In April 1933, Karl Jansky, considered one of the fathers of radio astronomy, discovered that a radio signal was coming from a location in the direction of the constellation of Sagittarius, towards the center of the Milky Way.[1] His observations did not extend quite as far south as we now know to be the Galactic Center.[2] Observations by Jack Piddington and Harry Minnett using the CSIRO radio telescope at Potts Hill Reservoir, in Sydney discovered a discrete and bright "Sagittarius-Scorpius" radio source,[3] which after further observation with the 80abbr=offNaNabbr=off CSIRO radio telescope at Dover Heights was identified in a letter to Nature as the probable Galactic Center.[4] The name Sagittarius A was first used in 1954 by John D. Kraus, Hsien-Ching Ko, and Sean Matt[5] when they included the object in the list of radio sources found with the Ohio State University radio telescope at 250 MHz. As was common practice at the time, sources were named by constellation with capital letters in order of brightness within each constellation, with A denoting the brightest radio source within the constellation.
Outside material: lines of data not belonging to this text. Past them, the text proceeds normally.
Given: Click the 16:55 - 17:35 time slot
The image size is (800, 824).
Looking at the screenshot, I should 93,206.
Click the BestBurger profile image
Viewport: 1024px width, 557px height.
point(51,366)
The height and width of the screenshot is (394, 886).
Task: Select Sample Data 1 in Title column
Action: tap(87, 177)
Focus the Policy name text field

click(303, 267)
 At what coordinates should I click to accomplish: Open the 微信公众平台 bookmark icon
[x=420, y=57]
This feature is approximately 25 light-years in width and has the attributes of a supernova remnant from an explosive event that occurred between 35,000 and 100,000 YBP. However, it would take 50 to 100 times more energy than a standard supernova explosion to create a structure of this size and energy. It is conjectured that Sgr A East is the remnant of the explosion of a star that was gravitationally compressed as it made a close approach to the central black hole.[6]
Sgr A West has the appearance of a three-arm spiral, from the point of view of the Earth. For this reason, it is also known as the "Minispiral". This appearance and nickname are misleading, though: the three-dimensional structure of the Minispiral is not that of a spiral. It is made of several dust and gas clouds, which orbit and fall onto Sagittarius A* at velocities as high as 1,000 kilometers per second. The surface layer of these clouds is ionized. The source of ionisation is the population of massive stars (more than one hundred OB stars have been identified so far) that also occupy the central parsec.
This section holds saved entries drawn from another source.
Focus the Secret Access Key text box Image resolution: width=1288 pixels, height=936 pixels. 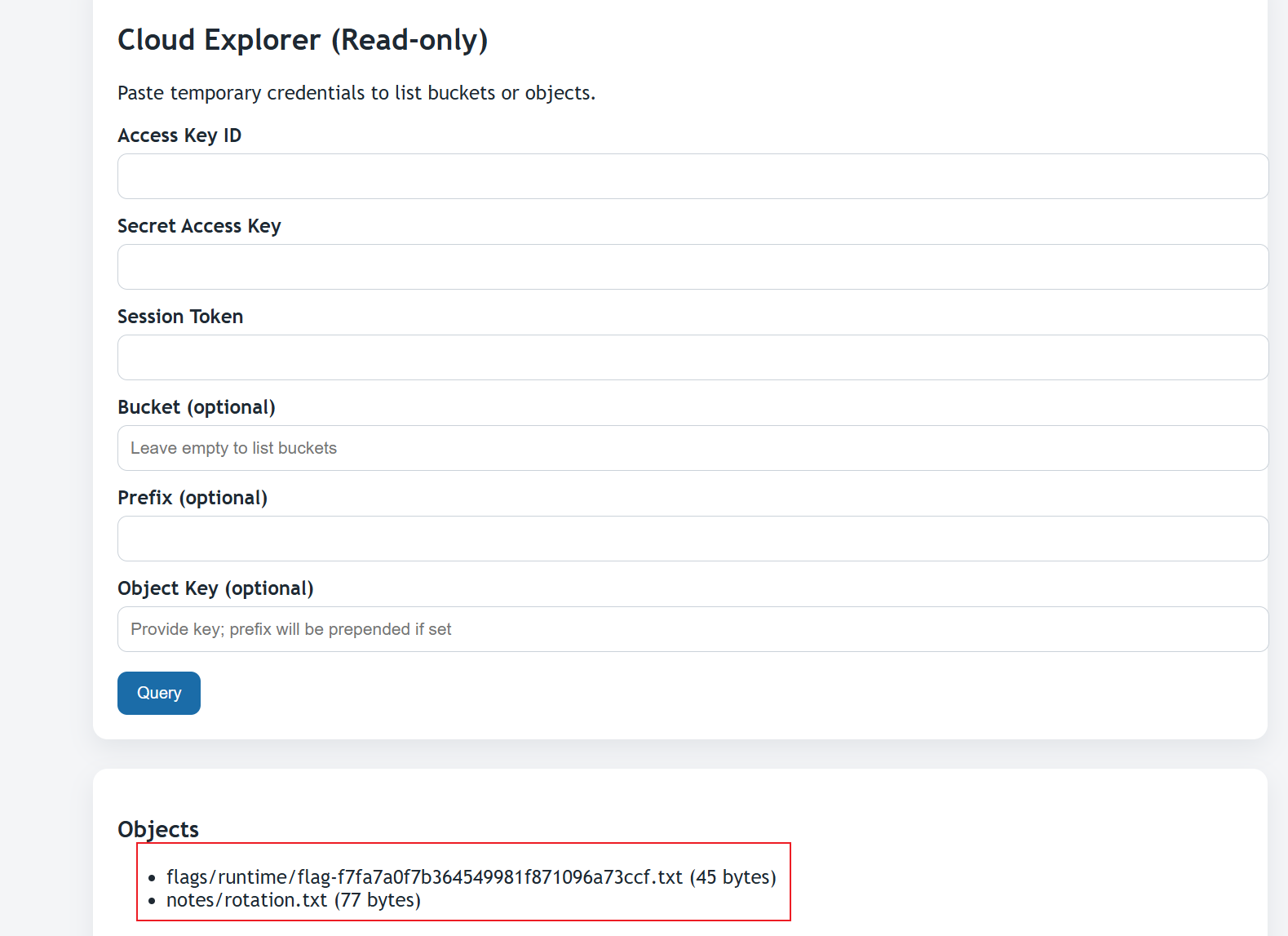693,267
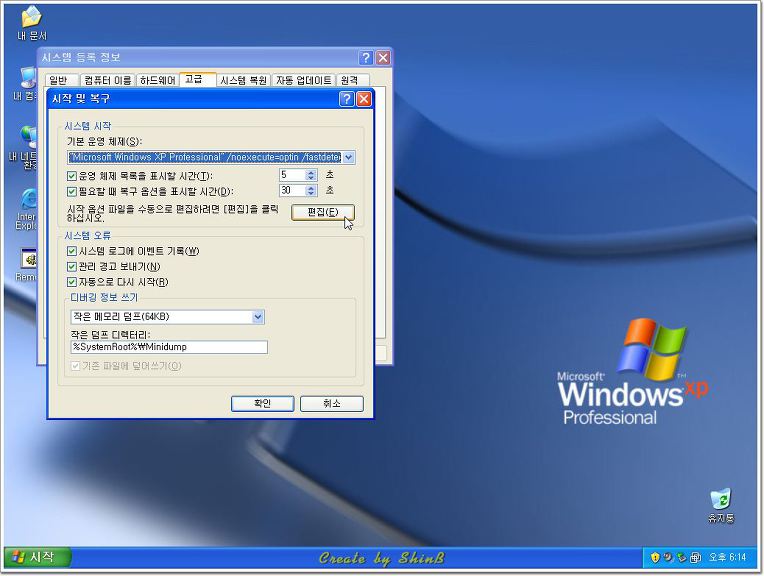Toggle 운영 체제 목록을 표시할 시간 checkbox
This screenshot has width=764, height=576.
pyautogui.click(x=72, y=176)
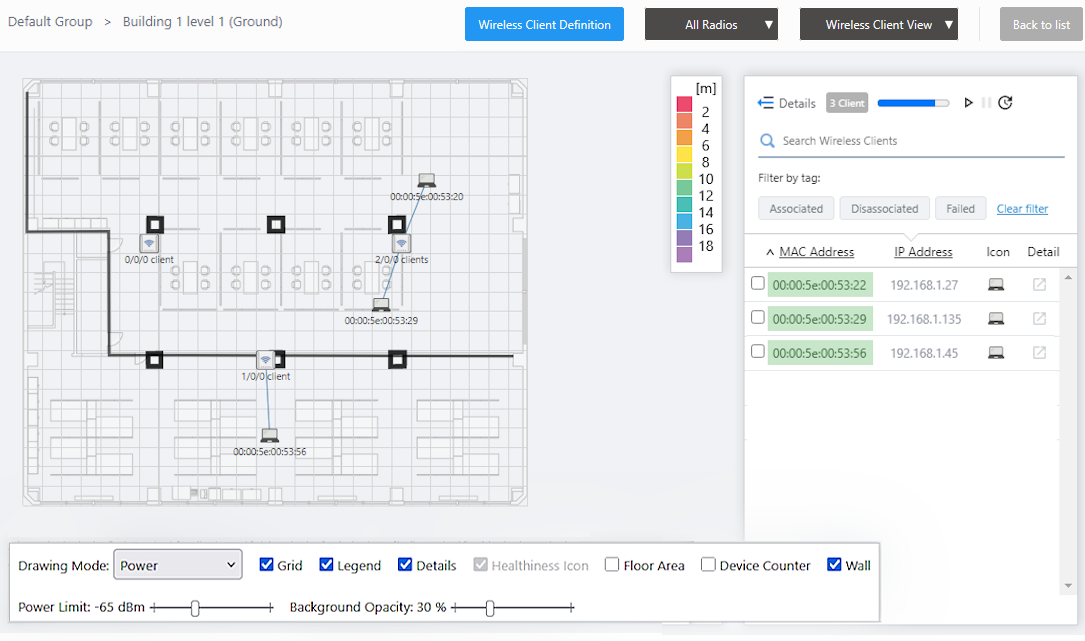The height and width of the screenshot is (641, 1085).
Task: Sort the list by MAC Address column
Action: pyautogui.click(x=816, y=252)
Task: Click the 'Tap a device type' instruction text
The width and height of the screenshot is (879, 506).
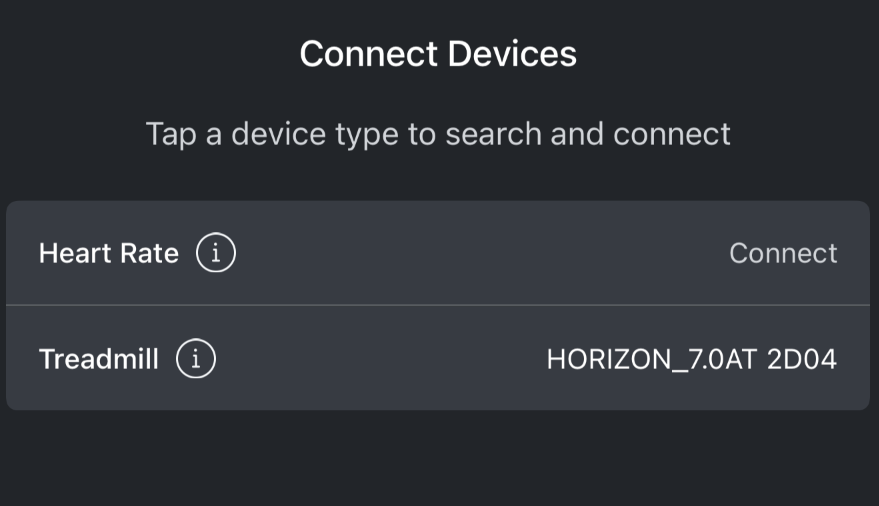Action: tap(438, 133)
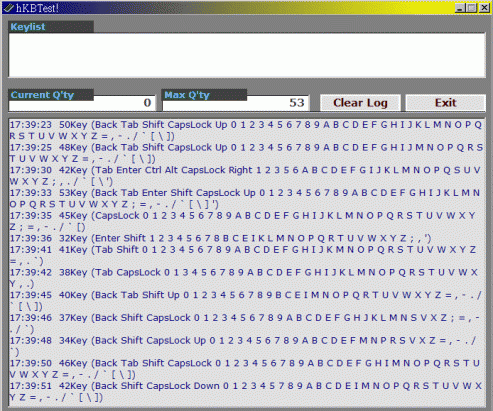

Sgr A West is surrounded by a massive, clumpy torus of cooler molecular gas, the Circumnuclear Disk (CND). The nature and kinematics of the Northern Arm cloud of Sgr A West suggest that it once was a clump in the CND, which fell due to some perturbation, perhaps the supernova explosion responsible for Sgr A East. The Northern Arm appears as a very bright North—South ridge of emission, but it extends far to the East and can be detected as a dim extended source.
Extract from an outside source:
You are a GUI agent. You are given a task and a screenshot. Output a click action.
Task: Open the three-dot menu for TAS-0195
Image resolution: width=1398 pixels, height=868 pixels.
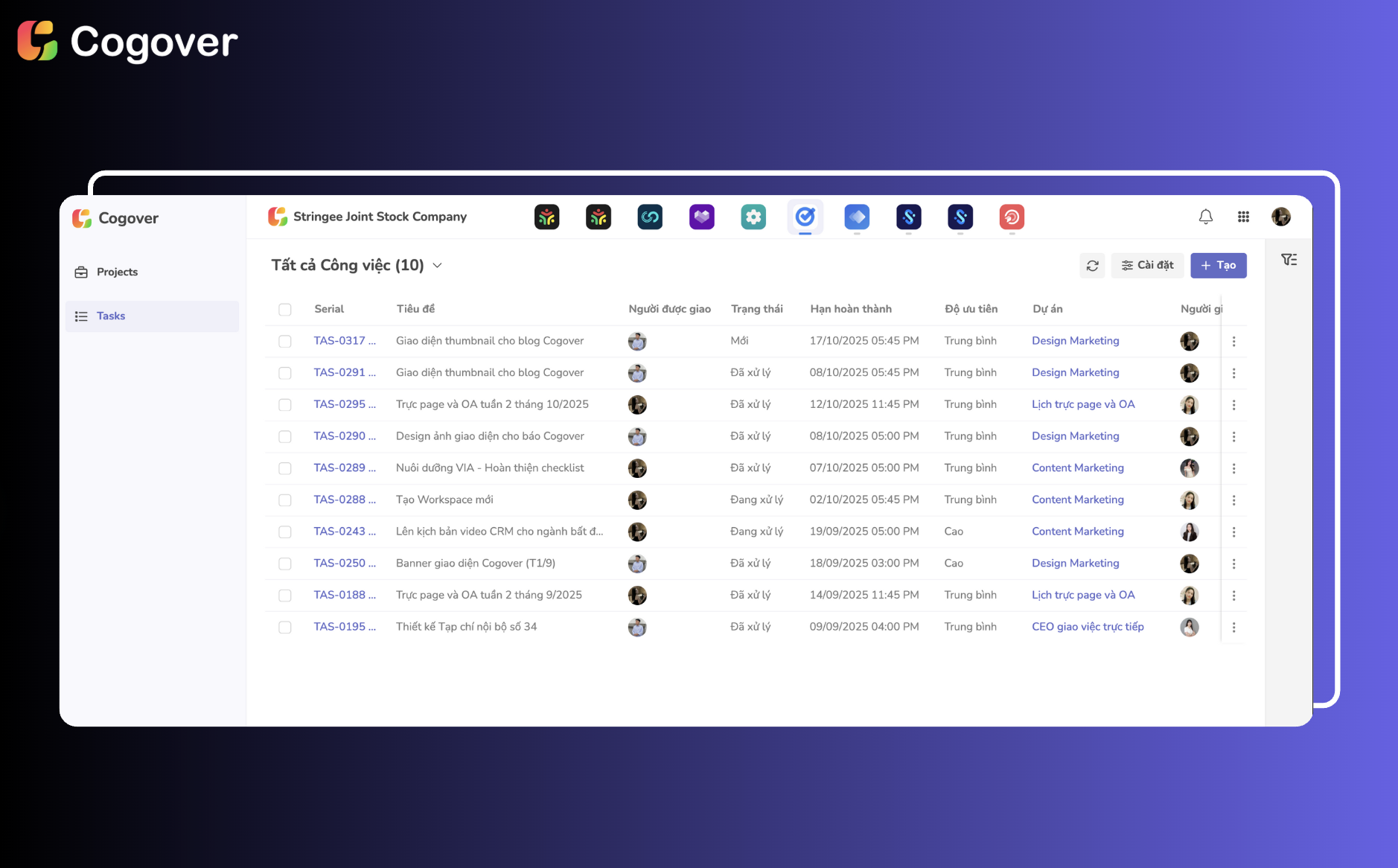pos(1233,628)
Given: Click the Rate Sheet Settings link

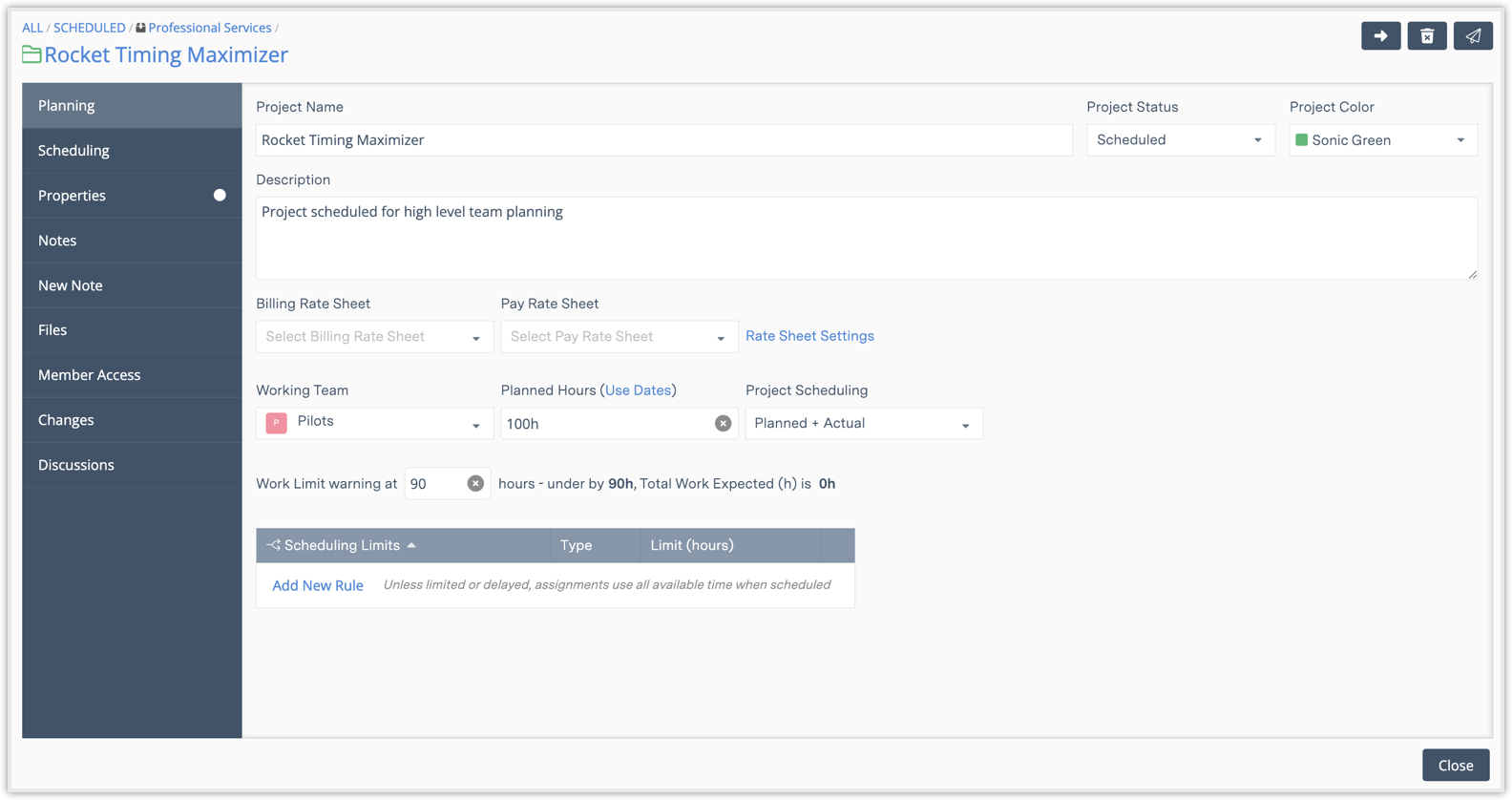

The Western Arc (outside the field of view of the image shown in the right) is interpreted as the ionized inner surface of the CND. The Eastern Arm and the Bar seem to be two additional large clouds similar to the Northern Arm, although they do not share the same orbital plane. They have been estimated to amount for about 20 solar masses each.
On top of these large scale structures (of the order of a few light-years in size), many smaller cloudlets and holes inside the large clouds can be seen. The most prominent of these perturbations is the Minicavity, which is interpreted as a bubble blown inside the Northern Arm by the stellar wind of a massive star, which is not clearly identified.
See main article: Sagittarius A*. Astronomers now have evidence that there is a supermassive black hole at the center of the galaxy.[7] Sagittarius A* (abbreviated Sgr A*) is agreed to be the most plausible candidate for the location of this supermassive black hole. The Very Large Telescope at Chile and Keck Telescope at Hawaii have detected stars orbiting Sgr A* at speeds greater than that of any other stars in the galaxy. One star, designated S2, was calculated to orbit Sgr A* at speeds of over 5,000 kilometers per second at its closest approach.[8]
A gas cloud, G2, passed through the Sagittarius A* region in 2014 and managed to do so without disappearing beyond the event horizon, as theorists predicted would happen. Rather, it disintegrated, suggesting that G2 and a previous gas cloud, G1, were star remnants with larger gravitational fields than gas clouds.[9] [10]
In September 2019, scientists found that Sagittarius A* had been consuming nearby matter at a much faster rate than usual over the previous year. Researchers speculated that this could mean that the black hole is entering a new phase, or that Sagittarius A* had stripped the outer layer of G2 when it passed through.[11]